- Theatrical release poster
- Directed by: Víctor Conde
- Written by: Víctor Conde
- Based on: Venus (play) by Víctor Conde
- Starring: Antonio Hortelano; Ariana Bruguera; Paula Muñoz; Carlos Serrano-Clark; Carlos Gorbe; Juan Diego; Lolita Flores; Elena Furiase; Miquel Fernández; Ana Rujas; Carla Tous;
- Cinematography: Pol Turrents
- Edited by: Mar Jorge Sotelo; Bernat Aragonés;
- Music by: Alfonso Casado
- Production companies: Antonello Novellino; Kaplan; AMC; Antaviana Films; Paloma Tejero; Raúl Ruano Monge; Claqueta Blanca; Winp Consulting;
- Distributed by: Begin Again Films
- Release date: 17 February 2023;
- Country: Spain
- Language: Spanish

= Venus (2023 film) =

Venus is a 2023 Spanish independent black-and-white drama film written and directed by Víctor Conde based on the play of the same name, which stars Antonio Hortelano, Ariana Bruguera, Paula Muñoz, Carlos Serrano-Clark and Carlos Gorbe.

== Plot ==
The plot tracks the stories involving 5 characters who meet in a café.

== Production ==
The film was produced by Antonello Novellino, Kaplan, AMC, Antaviana Films, Paloma Tejero, Raúl Ruano Monge, Claqueta Blanca, and Winp Consulting.

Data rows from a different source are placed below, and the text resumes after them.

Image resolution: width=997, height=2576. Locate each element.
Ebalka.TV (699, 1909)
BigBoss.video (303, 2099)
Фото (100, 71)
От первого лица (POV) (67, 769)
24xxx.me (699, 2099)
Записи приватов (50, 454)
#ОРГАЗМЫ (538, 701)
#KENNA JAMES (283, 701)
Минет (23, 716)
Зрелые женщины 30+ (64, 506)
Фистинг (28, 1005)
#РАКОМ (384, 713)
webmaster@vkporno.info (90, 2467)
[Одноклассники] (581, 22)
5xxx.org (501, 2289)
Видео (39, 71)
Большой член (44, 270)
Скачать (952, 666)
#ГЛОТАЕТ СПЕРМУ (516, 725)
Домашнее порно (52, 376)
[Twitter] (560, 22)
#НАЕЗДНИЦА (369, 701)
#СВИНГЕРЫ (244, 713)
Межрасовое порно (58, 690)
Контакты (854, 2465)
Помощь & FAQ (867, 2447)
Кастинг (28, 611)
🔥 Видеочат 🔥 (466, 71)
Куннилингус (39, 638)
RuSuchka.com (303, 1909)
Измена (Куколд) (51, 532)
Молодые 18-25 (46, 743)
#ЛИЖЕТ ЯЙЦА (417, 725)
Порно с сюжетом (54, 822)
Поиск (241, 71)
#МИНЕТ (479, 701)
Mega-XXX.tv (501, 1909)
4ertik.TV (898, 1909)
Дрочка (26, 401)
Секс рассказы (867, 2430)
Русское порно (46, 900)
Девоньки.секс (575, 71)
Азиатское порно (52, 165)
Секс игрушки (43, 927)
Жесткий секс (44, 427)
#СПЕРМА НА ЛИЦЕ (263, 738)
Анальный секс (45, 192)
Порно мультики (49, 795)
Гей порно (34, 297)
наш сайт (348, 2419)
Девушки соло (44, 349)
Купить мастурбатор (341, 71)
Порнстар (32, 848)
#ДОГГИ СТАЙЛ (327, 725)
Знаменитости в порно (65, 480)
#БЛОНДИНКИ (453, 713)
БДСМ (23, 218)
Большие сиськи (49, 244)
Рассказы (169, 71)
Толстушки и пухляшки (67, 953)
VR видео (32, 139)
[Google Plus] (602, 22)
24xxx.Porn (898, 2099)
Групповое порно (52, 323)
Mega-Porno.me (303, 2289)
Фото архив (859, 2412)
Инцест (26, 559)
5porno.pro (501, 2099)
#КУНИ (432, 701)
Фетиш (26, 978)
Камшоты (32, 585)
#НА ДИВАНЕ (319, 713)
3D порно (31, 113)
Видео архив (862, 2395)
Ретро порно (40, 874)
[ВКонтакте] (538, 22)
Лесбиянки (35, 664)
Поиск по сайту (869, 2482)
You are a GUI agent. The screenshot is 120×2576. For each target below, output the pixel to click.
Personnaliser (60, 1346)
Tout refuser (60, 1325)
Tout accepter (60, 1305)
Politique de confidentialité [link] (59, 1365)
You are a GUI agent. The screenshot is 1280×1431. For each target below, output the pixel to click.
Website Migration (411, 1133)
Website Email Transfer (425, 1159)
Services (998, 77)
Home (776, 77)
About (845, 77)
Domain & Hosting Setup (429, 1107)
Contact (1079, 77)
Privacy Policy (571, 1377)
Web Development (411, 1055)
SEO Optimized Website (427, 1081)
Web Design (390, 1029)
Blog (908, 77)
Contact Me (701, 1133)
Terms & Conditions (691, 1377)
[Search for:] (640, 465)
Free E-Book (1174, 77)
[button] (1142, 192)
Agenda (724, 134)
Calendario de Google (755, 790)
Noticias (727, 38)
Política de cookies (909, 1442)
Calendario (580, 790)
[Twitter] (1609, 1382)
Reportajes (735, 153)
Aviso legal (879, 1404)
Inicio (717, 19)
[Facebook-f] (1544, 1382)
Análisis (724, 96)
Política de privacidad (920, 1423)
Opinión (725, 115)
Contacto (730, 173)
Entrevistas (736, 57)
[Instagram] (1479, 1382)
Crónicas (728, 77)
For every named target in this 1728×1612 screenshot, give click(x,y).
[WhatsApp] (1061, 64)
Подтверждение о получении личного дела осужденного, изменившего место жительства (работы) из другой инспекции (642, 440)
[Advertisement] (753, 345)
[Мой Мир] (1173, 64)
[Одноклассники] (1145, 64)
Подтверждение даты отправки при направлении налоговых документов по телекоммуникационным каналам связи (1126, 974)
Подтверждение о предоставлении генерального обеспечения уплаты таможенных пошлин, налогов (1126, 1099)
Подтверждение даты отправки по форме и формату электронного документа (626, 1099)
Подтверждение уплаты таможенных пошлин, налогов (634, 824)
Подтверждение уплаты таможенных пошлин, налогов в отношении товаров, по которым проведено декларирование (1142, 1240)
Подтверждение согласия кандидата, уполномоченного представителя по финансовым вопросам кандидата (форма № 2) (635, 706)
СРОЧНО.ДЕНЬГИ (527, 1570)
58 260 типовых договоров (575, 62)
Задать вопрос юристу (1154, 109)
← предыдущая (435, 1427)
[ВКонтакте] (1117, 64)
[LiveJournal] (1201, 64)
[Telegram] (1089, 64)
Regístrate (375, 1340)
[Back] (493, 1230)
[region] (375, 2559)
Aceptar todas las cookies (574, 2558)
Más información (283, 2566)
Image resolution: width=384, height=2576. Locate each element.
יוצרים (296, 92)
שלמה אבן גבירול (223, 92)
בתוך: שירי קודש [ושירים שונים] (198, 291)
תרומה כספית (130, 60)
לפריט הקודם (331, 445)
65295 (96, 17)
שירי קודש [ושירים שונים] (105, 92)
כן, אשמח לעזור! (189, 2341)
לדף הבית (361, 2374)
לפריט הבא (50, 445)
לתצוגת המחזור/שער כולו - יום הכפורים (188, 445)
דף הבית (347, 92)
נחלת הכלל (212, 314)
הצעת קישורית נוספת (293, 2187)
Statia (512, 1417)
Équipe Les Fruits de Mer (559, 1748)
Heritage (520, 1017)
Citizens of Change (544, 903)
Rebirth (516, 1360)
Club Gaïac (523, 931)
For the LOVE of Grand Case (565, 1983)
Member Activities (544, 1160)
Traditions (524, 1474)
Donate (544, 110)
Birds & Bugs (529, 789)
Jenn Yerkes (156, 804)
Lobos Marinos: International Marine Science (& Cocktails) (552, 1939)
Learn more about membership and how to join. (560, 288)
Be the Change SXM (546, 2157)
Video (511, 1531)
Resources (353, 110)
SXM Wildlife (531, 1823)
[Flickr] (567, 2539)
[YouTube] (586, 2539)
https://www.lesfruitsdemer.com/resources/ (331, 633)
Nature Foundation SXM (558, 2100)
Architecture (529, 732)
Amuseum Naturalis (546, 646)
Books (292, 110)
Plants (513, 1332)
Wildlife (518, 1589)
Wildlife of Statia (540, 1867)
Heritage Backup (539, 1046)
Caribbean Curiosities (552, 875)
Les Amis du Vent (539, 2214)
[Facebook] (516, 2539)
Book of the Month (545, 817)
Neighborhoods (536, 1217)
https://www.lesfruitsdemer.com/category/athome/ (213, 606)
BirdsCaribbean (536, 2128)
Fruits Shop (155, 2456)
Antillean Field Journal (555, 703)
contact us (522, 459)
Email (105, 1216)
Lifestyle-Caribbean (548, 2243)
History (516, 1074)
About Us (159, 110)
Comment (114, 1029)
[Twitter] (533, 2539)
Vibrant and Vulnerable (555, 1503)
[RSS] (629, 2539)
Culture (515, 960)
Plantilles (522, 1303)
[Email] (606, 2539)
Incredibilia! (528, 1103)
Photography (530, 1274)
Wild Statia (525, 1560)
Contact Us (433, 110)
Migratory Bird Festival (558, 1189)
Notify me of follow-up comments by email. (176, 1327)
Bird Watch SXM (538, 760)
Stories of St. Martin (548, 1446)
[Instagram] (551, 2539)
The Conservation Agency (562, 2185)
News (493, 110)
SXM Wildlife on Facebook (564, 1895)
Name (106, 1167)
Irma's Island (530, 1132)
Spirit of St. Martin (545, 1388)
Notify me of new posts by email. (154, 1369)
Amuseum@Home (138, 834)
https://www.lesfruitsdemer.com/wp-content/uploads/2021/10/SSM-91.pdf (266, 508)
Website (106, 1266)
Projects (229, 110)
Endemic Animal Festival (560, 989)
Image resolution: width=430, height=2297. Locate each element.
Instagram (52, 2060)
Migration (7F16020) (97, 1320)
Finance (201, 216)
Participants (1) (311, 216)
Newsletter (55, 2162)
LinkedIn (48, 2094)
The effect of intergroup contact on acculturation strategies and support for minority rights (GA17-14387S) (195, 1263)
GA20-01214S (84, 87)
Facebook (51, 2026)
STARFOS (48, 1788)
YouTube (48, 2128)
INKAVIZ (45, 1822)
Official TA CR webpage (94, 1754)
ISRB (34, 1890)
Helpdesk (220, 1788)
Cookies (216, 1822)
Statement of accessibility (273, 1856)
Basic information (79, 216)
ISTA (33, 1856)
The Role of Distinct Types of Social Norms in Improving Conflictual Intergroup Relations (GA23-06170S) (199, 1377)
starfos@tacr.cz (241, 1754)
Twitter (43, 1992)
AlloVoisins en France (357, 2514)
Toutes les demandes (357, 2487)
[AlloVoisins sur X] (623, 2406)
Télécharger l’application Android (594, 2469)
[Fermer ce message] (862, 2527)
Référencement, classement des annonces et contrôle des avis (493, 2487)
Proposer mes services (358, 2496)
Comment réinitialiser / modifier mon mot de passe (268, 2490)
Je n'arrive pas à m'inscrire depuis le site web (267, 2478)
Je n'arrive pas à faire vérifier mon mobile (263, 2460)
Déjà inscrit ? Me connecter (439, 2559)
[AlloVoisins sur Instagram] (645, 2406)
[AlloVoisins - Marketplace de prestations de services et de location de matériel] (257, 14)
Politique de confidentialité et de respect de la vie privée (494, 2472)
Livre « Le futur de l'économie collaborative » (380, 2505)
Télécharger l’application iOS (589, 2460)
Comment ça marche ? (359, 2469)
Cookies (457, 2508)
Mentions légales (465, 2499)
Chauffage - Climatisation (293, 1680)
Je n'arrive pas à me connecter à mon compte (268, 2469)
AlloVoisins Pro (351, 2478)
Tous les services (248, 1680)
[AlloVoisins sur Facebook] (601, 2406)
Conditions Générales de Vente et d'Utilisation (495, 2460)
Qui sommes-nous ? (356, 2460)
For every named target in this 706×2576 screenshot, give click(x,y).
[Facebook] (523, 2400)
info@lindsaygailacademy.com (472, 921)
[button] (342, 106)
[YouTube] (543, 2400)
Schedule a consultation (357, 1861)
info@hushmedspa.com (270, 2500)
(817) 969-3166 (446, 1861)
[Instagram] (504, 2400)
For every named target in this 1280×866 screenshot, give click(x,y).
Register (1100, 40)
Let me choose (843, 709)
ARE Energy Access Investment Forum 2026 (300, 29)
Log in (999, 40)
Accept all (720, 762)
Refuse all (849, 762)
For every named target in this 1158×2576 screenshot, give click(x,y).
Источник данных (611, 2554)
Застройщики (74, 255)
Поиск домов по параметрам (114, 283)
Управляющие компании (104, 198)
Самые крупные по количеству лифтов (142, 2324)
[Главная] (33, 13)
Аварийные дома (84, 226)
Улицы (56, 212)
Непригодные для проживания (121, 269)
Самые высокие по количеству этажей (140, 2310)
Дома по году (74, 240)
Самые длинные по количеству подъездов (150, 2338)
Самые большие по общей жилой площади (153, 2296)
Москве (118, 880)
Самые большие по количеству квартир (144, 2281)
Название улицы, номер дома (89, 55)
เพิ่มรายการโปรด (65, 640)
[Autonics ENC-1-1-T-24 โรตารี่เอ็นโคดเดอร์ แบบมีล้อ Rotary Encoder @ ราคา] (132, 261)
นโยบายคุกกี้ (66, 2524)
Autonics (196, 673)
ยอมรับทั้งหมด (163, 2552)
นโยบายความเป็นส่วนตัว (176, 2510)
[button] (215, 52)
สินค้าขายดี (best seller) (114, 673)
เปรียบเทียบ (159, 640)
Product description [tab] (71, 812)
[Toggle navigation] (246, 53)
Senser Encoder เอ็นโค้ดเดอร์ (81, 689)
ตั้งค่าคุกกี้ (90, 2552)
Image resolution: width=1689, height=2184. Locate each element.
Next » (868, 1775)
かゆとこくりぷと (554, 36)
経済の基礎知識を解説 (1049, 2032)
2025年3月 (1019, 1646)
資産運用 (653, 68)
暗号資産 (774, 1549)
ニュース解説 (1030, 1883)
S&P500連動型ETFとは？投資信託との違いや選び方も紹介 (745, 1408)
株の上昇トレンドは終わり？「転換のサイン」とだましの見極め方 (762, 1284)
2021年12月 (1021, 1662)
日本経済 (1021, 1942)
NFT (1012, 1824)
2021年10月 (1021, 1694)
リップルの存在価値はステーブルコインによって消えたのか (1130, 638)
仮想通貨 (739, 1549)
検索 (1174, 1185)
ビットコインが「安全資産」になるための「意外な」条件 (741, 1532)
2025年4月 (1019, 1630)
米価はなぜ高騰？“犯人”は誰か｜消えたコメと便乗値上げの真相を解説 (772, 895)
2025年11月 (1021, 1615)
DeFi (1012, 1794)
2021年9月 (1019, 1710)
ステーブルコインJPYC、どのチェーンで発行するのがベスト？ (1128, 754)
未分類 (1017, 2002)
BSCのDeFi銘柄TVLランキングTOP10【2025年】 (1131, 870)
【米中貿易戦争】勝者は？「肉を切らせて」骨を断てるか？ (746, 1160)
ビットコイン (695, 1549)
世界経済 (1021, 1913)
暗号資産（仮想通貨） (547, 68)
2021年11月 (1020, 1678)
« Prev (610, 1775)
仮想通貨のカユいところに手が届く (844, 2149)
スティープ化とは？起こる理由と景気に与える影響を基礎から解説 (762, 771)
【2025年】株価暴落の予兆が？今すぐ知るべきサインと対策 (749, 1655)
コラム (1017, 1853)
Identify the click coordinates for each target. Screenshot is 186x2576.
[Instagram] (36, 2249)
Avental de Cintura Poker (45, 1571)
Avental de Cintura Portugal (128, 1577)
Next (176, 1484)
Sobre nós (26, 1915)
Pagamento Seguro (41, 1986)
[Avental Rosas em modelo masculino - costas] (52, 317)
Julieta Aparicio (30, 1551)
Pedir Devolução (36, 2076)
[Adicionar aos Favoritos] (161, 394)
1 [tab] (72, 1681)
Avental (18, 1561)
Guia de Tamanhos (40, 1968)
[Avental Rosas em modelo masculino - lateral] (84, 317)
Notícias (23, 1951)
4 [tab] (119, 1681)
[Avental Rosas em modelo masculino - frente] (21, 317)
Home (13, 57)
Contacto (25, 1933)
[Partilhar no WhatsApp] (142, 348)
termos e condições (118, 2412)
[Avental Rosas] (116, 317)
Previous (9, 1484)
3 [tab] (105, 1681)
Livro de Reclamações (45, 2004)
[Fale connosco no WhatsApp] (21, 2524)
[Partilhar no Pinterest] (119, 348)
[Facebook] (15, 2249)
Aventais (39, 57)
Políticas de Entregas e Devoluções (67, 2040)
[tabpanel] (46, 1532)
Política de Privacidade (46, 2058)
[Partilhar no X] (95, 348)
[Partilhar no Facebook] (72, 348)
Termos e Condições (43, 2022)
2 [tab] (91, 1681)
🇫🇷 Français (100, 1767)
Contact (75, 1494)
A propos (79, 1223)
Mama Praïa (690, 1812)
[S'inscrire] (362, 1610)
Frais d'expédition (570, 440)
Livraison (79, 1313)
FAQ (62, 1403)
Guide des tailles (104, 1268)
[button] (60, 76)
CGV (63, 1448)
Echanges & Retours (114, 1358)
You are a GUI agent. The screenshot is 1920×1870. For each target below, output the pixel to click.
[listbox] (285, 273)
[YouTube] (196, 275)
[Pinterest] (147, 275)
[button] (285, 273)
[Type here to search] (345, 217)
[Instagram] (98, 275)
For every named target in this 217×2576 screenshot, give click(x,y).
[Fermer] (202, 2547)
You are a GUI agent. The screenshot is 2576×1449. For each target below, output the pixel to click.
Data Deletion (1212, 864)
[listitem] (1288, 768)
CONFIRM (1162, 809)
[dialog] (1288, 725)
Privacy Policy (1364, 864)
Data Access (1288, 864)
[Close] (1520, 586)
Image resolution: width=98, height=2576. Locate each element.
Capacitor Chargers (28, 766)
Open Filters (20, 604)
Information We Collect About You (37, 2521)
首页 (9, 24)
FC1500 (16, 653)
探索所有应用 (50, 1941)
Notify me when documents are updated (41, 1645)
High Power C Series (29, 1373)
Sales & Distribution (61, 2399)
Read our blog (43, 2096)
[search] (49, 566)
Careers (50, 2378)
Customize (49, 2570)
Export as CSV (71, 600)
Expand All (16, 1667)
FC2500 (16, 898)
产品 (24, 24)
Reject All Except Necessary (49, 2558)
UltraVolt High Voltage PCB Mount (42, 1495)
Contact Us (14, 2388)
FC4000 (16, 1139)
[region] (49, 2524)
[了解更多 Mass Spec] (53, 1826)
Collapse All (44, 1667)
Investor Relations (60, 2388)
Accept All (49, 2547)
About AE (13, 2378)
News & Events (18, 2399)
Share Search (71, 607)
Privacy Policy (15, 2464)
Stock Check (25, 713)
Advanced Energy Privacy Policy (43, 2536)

Shooting took place in Madrid. Shot in black and white, the film was lensed by Pol Turrents, scored by Alfonso Casado, and edited by Mar Jorge Sotelo and Bernat Aragonés.

== Release ==
Distributed by Begin Again Films, Venus was released theatrically in Spain on 17 February 2023. It was picked up for a streaming release on Filmin on 12 May 2023.

== Reception ==
Beatriz Martínez of El Periódico de Catalunya rated the film 3 out of 5 stars, writing that the film "is tiny, but endearing and you can see the love with which it is made".

Carlos Marañón of Cinemanía summed up the film in his verdict as "echoes of castizo Nouvelle Vague for a crossing of impossible loves".